By this year, that ranking was up to No. 19. But Israel still had to qualify for the Olympic qualifier. It went through a July European Championships b-pool event, beating Greece, Serbia, Russia, Ireland and host Bulgaria in front of listed attendances of fewer than 100 people per game and “a field carved out of a mountain,” Lipetz said. “With sheep.”
Then it won a playoff at Lithuania -- “in the middle of a horse racing track, and right field was 270 feet” -- just to get into the top-flight Euros earlier this month. At Euros, Israel was the fourth-ranked team going in and went 5-3 to finish fourth, good enough to advance to the Africa/Europe Olympic qualifier, but far from a favorable position. Only the winner of the Africa/Europe qualifier would clinch a place in Tokyo.
So Israel went to Italy for the qualifier and proceeded to avenge those three defeats to Spain, the Netherlands and Italy in its first three games. All it needed was one more win Saturday against the Czech Republic or Sunday against South Africa.
When Israel’s most recognizable name, former MLB infielder Danny Valencia, smacked a three-run home run in the top of the eighth on Sunday, it had an 11-1 lead. The 10-run mercy rule would come into effect to end the game an inning early, assuming Israel could close it out. The plan all along was for Lipetz to get that chance.
“Symbolic, I would say,” said Lipetz, who called himself part of Israel’s first generation of baseball players and was one of four Israel-born players on the 24-man roster. “The personal achievement aside, I represent in a lot of ways what Israel baseball is and what it can potentially be.
“One of the first things that came to mind when I was throwing that last pitch -- if I can be a role model for any players on this team, can be a role model for a 10-year-old Israeli watching this on TV for the first time, then that really is everything I want because I never had that Israeli role model.”

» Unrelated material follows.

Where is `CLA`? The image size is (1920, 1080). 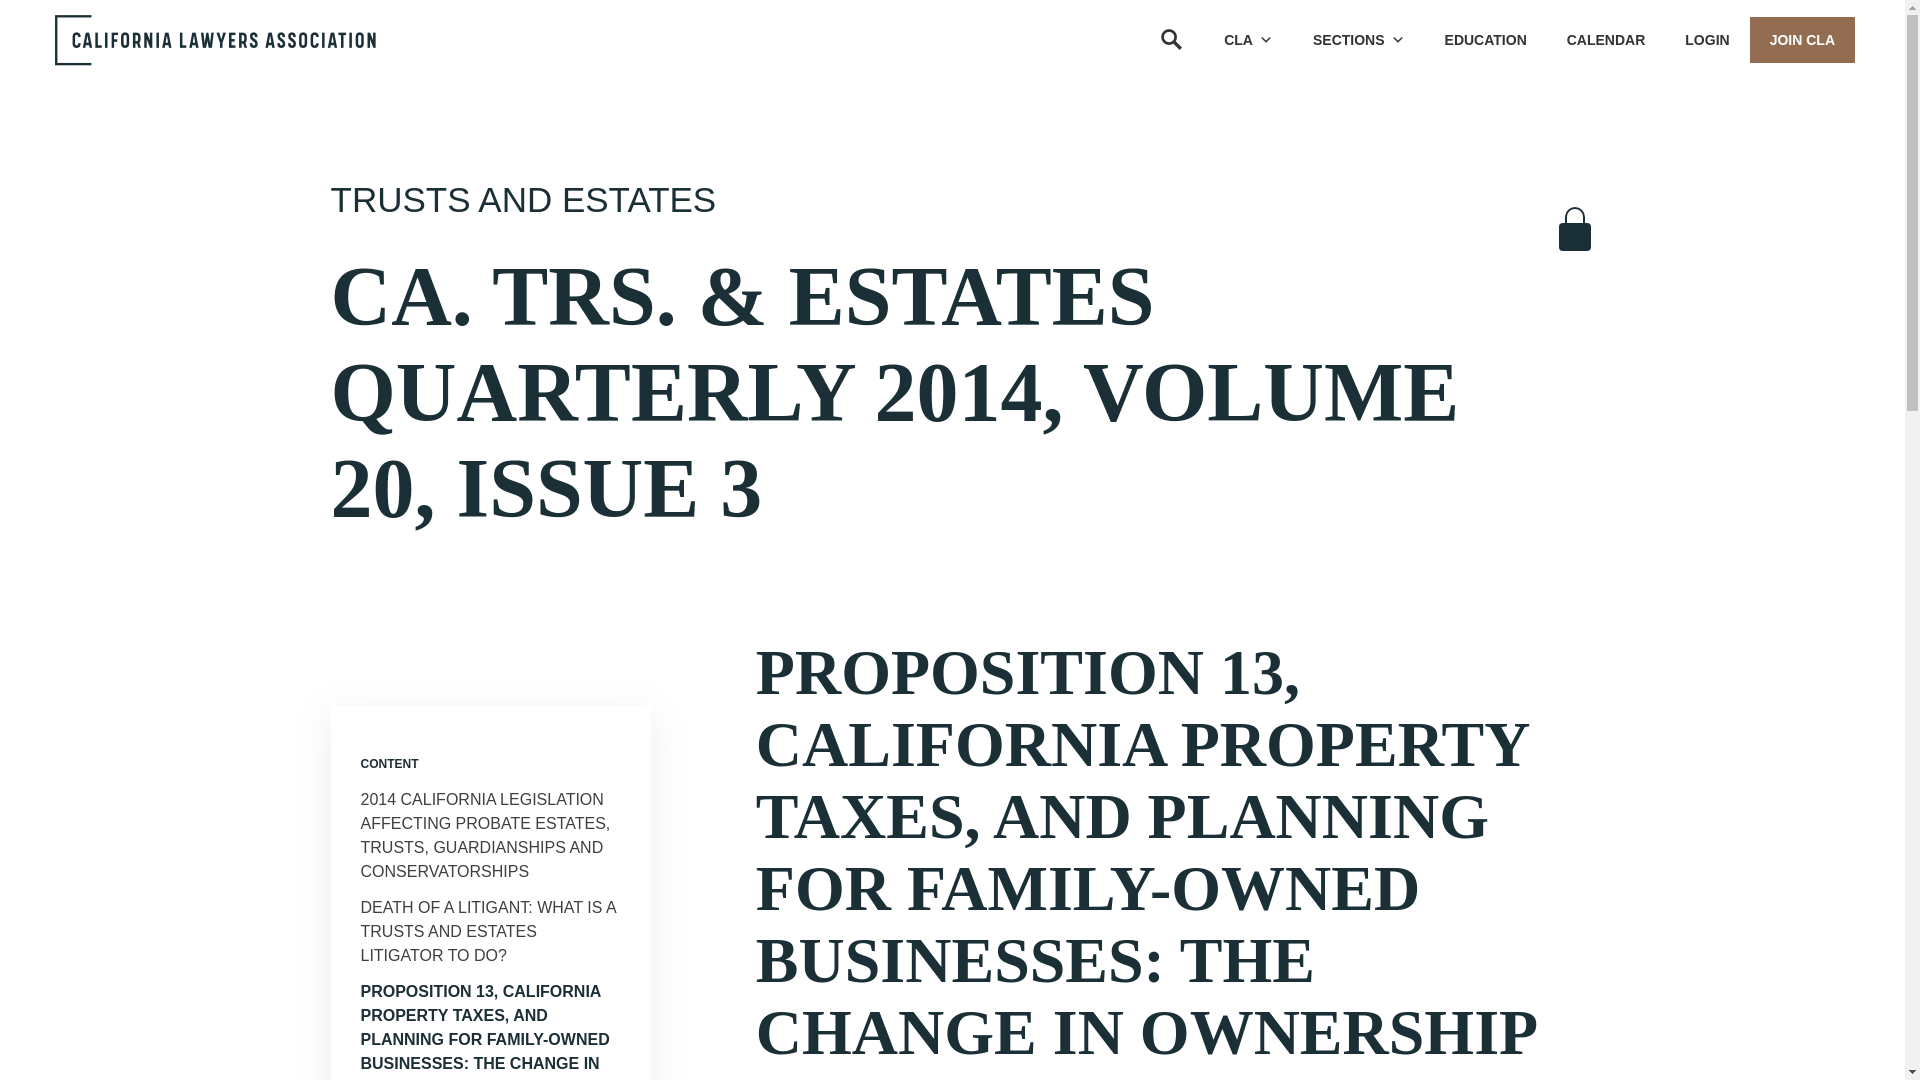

Lipetz, born and raised in Tel Aviv, said there were no pitching mounds where he grew up. He practiced on soccer fields. Still, he was one of the first players to get a special athletic scholarship in the military. He played for Team Israel for the first time in 1989, at a Little League World Series qualifier on a German military base.
He moved to the U.S. at age 21 to play college ball in San Diego in the early 2000s. He was part of that 2017 World Baseball Classic team that included a mascot, “Mensch on a Bench,” that did not make the trip for the Olympic qualifier.

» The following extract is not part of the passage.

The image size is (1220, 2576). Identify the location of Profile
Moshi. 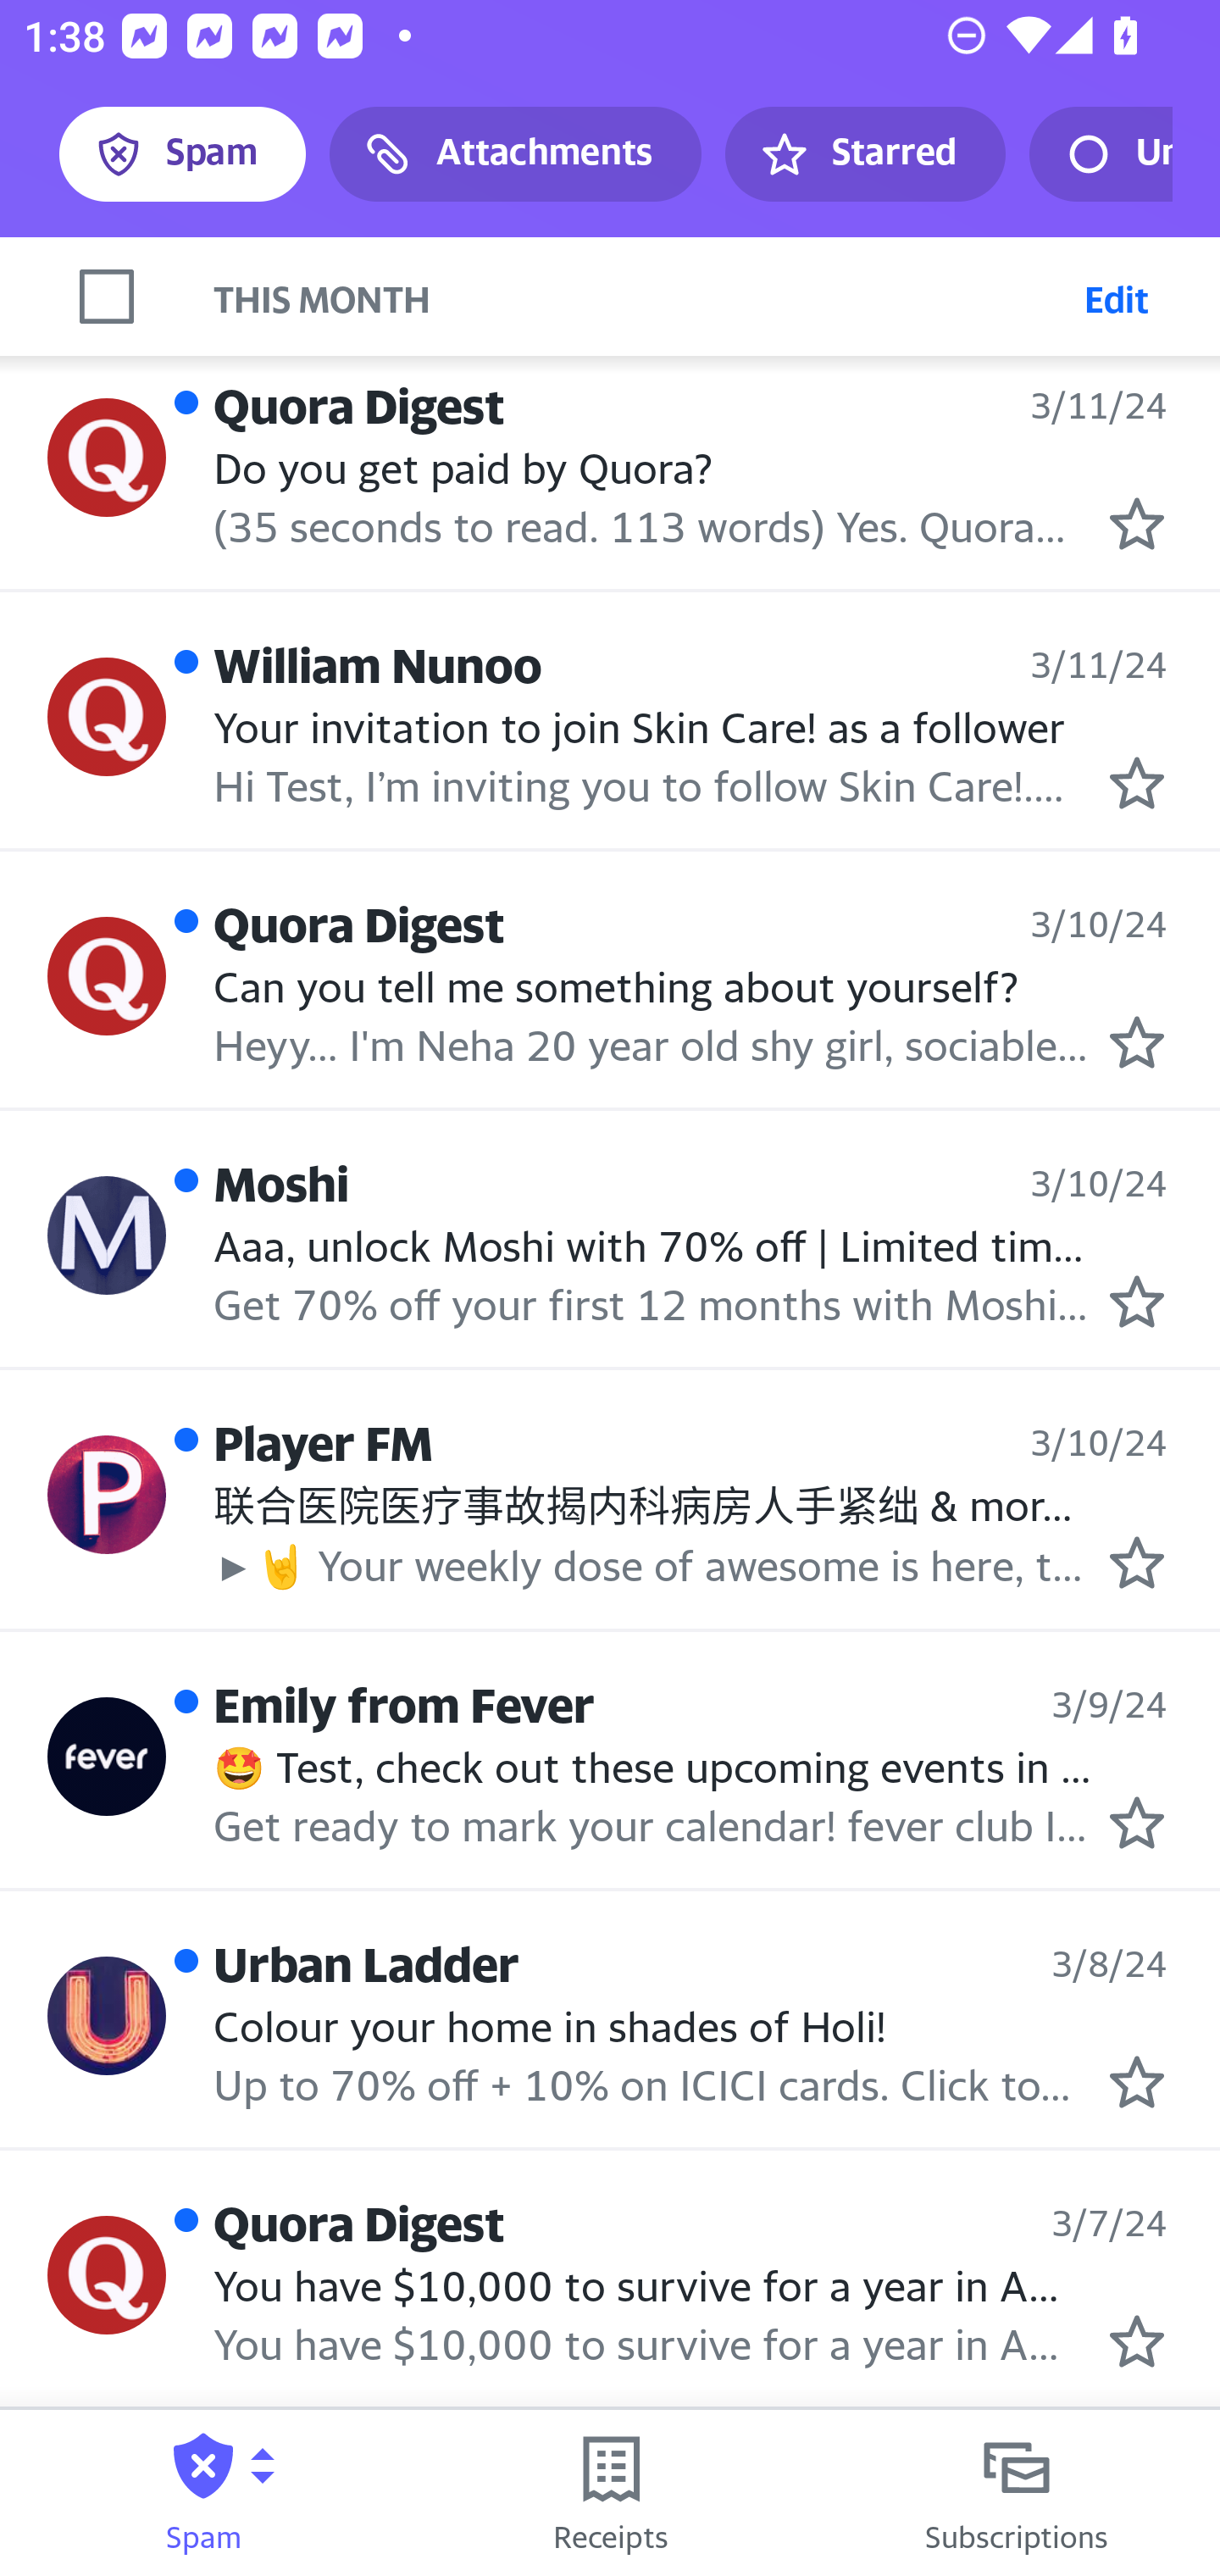
(107, 1236).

“Stuck in customs,” Lipetz joked.
That 2017 WBC team included many players who were not Israel citizens, a requirement for the Olympics. Lipetz was the only Israel-born player, but he did not see game action.

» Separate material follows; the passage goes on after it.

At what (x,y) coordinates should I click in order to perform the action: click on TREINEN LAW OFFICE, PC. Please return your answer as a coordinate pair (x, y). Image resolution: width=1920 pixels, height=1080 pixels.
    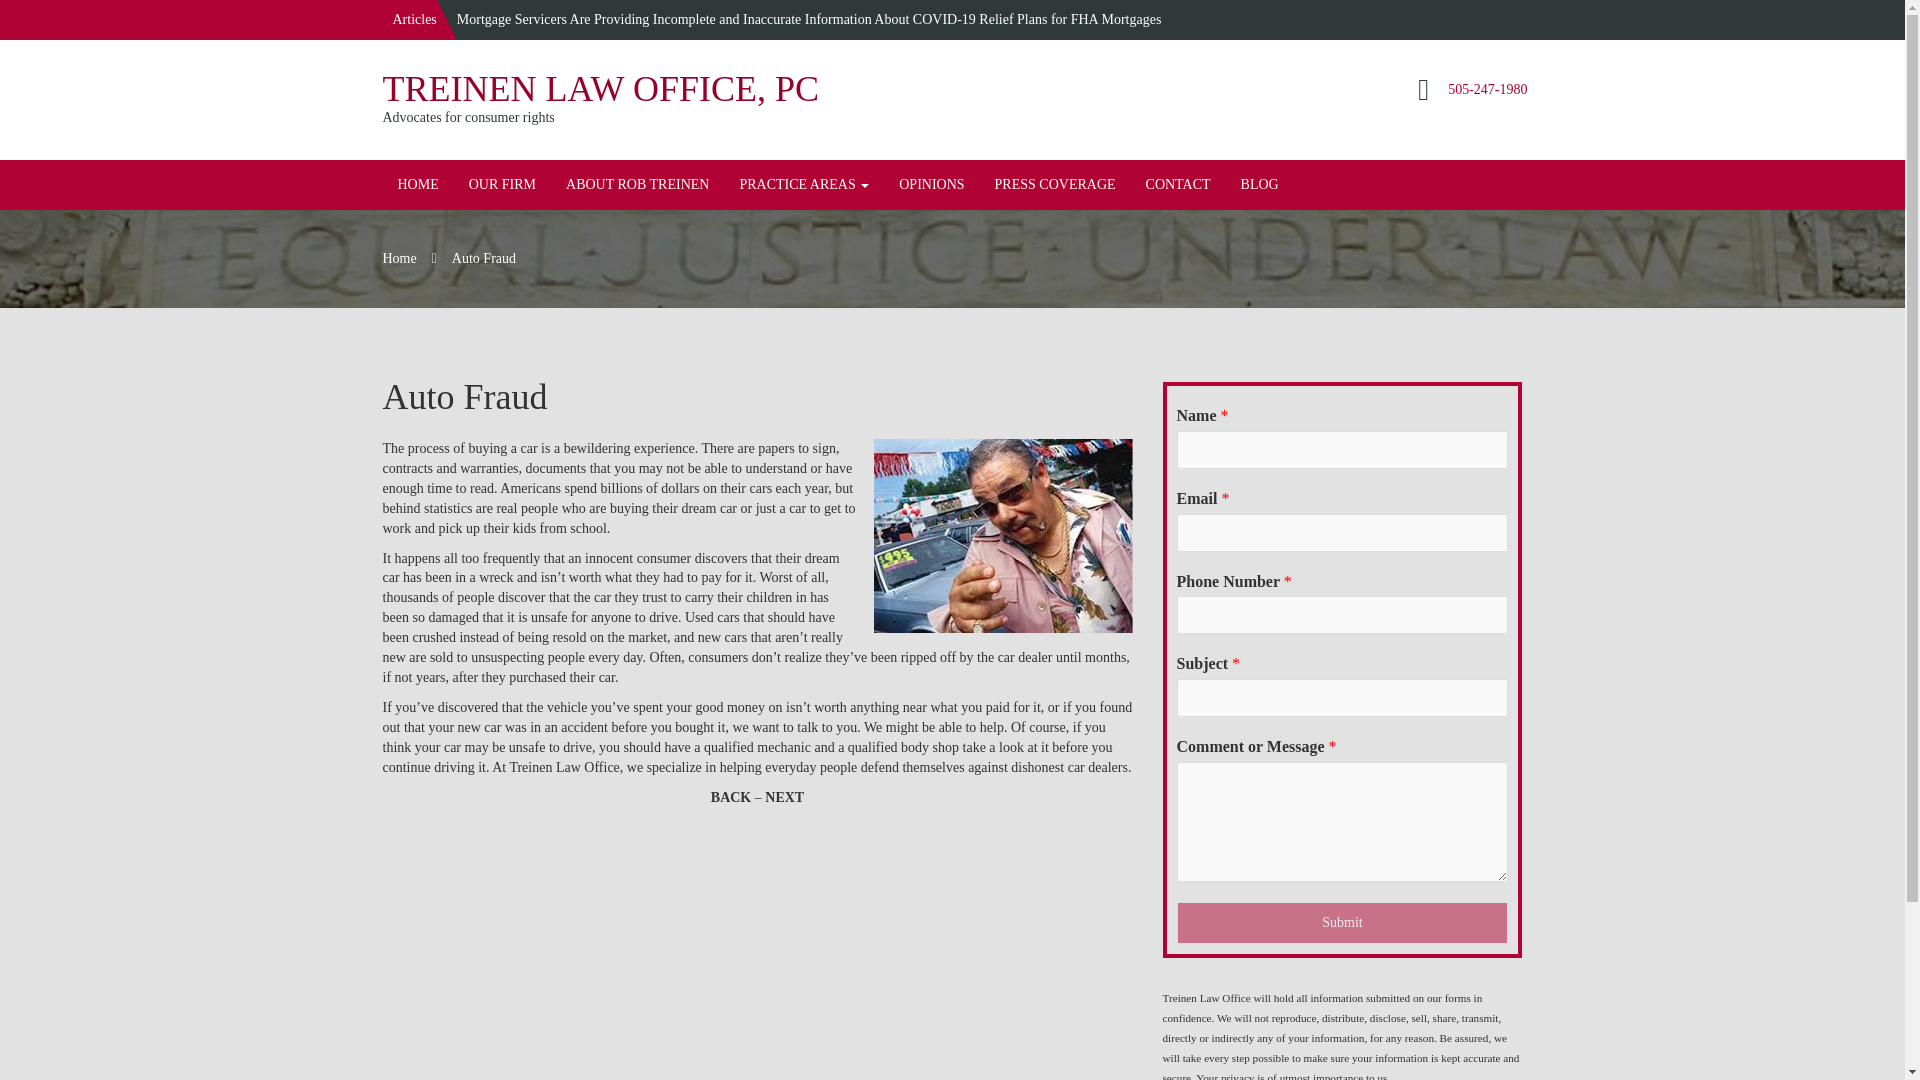
    Looking at the image, I should click on (600, 89).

All of the men who celebrated with Lipetz on Sunday have an Israeli ID.
“This, I think, tops [2017], all because when it comes down to it, we did it with a group of Israelis,” Lipetz said. “Yeah, some of them may have been born in the U.S., but today everyone was Israeli. That’s what Israel is all about.”
Lipetz believes most of the players on the qualifying team will be brought back for the Olympics, which is also 24 players, though he could not be sure that its oldest player will be kept one more year.
Lipetz turns 41 in February and would be one of the oldest baseball players in the sport’s short Olympic history (since 1992).
“Let them try,” to leave me off the team, he joked. “Anything can happen. I feel very lucky that I’ve been able to be part of Team Israel for so long. My role on this team is more than just throwing the last out or playing a game. It’s what makes the team what it is, basically the Israeli national team. I plan to continue to be part of the team one way or the other. I would like to think that I still have something to add as a sidearmer, late movement guy.”